■ **ASSIGNMENT A**
In the discussion of women of color bloggers, how many Google hits does the phrase "women of color" return?
■ **ASSIGNMENT B**
Quote the stretch of the discussion of women of color bloggers from "Also, again, women" through "women) who blog.".

■ **TEXT PROVIDED**
Content starts
Google returns 985,000 hits for the phrase "women of color." It can't be the first time you've read that combination of words. Why is it so hard to imagine - difficult, apparently, to the point where you have to do a Google search to confirm its reality - that it might be combined with the word "bloggers"?

Also, again, women of color != black women. Women of color includes Asian women, and Indian women, and African women, and...well, you get the idea. Right? So saying "women of color bloggers" is a way of describing women of color (not just black women) who blog.
posted by rtha at 4:40 PM on April 23, 2008 [1 favorite]


I agree with this 100% and I never intended to imply that there was any kind of one-way street here.

Maybe, but are you sure that you haven't just assumed Marcotte's best intentions here, and not BFP's? For example, you say that even though you grok "the importance and feeling of betrayal" that BFP felt when a more powerful, white feminist blogger seemed to appropriate the ideas of more marginalized bloggers (including BFP) without credit, and even though you assumed BFP's best intentions in calling out this behavior, you could still label BFP's actions as "asinine" and an example of "infighting" that is "damaging to movement building." Why can't it just be a means to starting a conversation or public debate, much like we are having here? Why isn't the fact that BFP's actions spurred discussions like we "bystanders" are having here something you might consider "productive"? Why is it the responsibility of the person who feels wronged to keep quiet about things publically when a callout like this could make people who have not been troubled to examine their biases on this issue open or change their minds?
Content ends
■ **INFORMATION PROVIDED**
Content starts
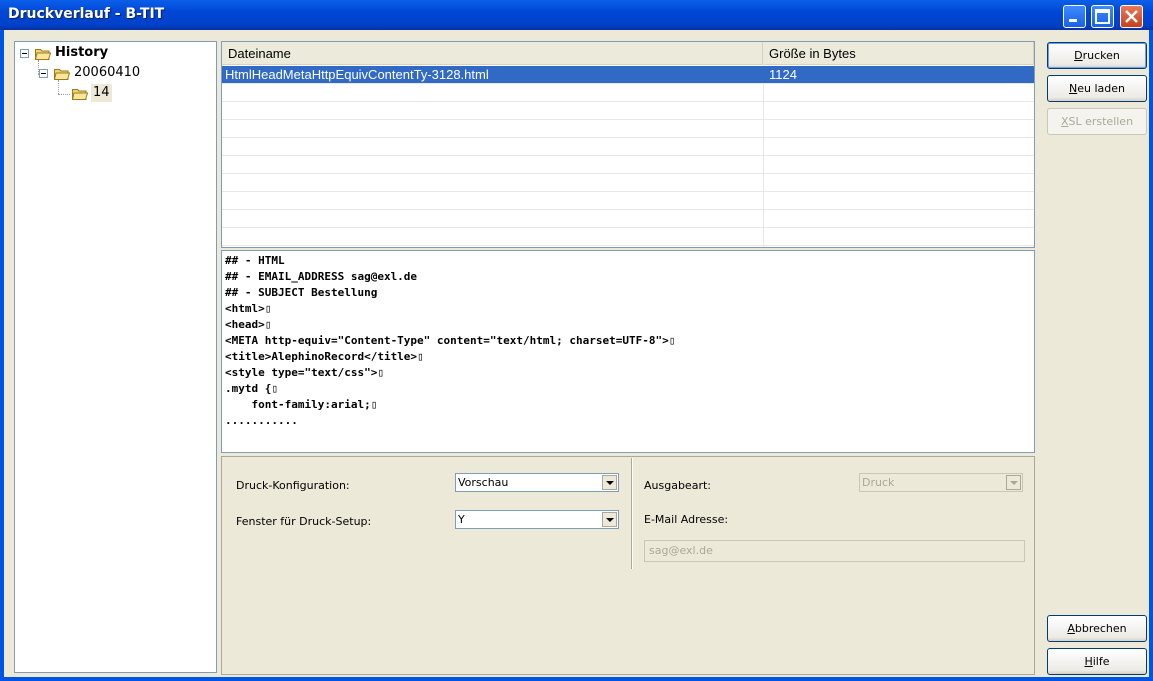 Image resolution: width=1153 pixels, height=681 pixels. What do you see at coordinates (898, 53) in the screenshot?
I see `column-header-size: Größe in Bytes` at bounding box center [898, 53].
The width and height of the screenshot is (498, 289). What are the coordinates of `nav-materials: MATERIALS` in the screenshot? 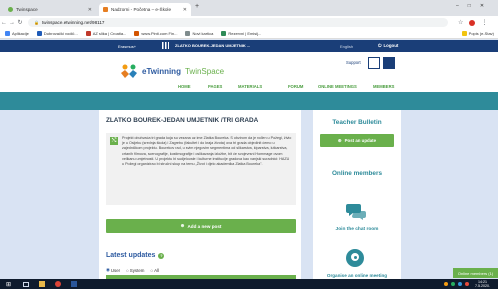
Content ends
■ **EXERCISE ANSWER A**
985,000

■ **EXERCISE ANSWER B**
Also, again, women of color != black women. Women of color includes Asian women, and Indian women, and African women, and...well, you get the idea. Right? So saying "women of color bloggers" is a way of describing women of color (not just black women) who blog.